Christopher Nosnibor

While we swelter in the middle of the hottest, driest summer on record, during which wild fires and hosepipe bands sweep the nation, people are shitting themselves about paying for heating in the winter as the cost of living crisis bites ever deeper. When a tub of butter costs £7 and people are staying home because they can’t afford to put fuel in their vehicles, it’s clear that things are beyond fucked and that this isn’t simply some post-Covid dip. This is aa cataclysmic collapse, exacerbated by shit government and capitalist greed. You see, not everyone is struggling here. The top guys, the ones who make all the money from the work of their employees, their doing ok. The major shareholders in the companies raking in profit by the million, by the billion, they’re doing ok. Bankers are landing double-figure pay-rises while the people who keep the country going – from the teaches and nurses to rail staff and refuse collectors – are queuing at food banks at the end of their working day. This crisis, then, is a crisis of social division, a crisis of capitalism.

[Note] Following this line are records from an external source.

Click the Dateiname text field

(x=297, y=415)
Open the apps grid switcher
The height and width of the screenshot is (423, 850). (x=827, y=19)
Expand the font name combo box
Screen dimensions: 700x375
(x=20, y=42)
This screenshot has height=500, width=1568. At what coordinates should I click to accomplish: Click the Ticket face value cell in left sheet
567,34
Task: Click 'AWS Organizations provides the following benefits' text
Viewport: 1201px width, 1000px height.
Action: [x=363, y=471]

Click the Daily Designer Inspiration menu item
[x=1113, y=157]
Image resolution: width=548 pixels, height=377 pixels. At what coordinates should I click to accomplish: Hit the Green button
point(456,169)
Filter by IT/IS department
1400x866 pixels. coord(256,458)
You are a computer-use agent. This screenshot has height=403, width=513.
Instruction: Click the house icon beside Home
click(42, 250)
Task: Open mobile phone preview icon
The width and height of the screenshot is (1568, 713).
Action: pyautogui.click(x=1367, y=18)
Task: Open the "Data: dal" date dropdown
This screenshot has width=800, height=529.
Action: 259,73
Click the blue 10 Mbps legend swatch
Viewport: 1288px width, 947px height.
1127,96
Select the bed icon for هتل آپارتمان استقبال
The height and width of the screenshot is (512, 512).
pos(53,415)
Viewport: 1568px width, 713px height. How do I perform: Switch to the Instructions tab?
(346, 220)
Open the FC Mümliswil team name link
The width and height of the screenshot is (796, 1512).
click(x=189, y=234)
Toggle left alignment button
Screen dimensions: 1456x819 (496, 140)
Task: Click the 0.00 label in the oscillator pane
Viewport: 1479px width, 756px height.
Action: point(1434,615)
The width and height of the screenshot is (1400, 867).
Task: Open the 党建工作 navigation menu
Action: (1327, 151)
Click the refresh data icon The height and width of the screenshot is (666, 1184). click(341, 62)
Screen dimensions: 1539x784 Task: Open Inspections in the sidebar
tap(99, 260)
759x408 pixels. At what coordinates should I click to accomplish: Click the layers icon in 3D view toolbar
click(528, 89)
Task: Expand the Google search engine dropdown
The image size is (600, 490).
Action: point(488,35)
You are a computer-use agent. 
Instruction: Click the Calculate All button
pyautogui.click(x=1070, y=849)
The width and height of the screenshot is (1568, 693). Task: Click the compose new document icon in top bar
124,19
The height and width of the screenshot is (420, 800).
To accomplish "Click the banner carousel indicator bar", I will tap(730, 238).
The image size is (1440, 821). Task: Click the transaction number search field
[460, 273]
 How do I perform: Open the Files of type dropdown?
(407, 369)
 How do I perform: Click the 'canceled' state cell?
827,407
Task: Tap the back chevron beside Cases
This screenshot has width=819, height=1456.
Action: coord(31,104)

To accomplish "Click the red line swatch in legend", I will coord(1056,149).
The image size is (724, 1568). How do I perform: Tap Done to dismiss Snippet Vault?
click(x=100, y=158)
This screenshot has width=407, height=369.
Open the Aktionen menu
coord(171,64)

Formed in 2018, Bedroom Tax sound nothing like Benefits, but both bands are clearly part of a growing swell of stylistically disparate but politically similar bands who exist to voice dissatisfaction, and their very name reminds us of just how hard the Conservative government has pushed an agenda to fuck over the poor.

‘Kin’ is a hybrid amalgam of indie, alt UK rap, and blues influences and they’re probably the post-millennial answer to The Streets – only they’re better than that.

‘Kin’ delves into kitchen sink territory, and blends social commentary and disaffection – not so much bile but a whole lot of downtrodden day-to-day depictions, with the jittery drumming and scratchy guitars of the twitchy verses leading into a magnificently melodic chorus that’s buoyed along by some jangling guitar work. It’s genuinely beautiful, and so well-delivered you can forgive the rhyming of ‘issues’ and ‘tissues’ in the blink of an eye.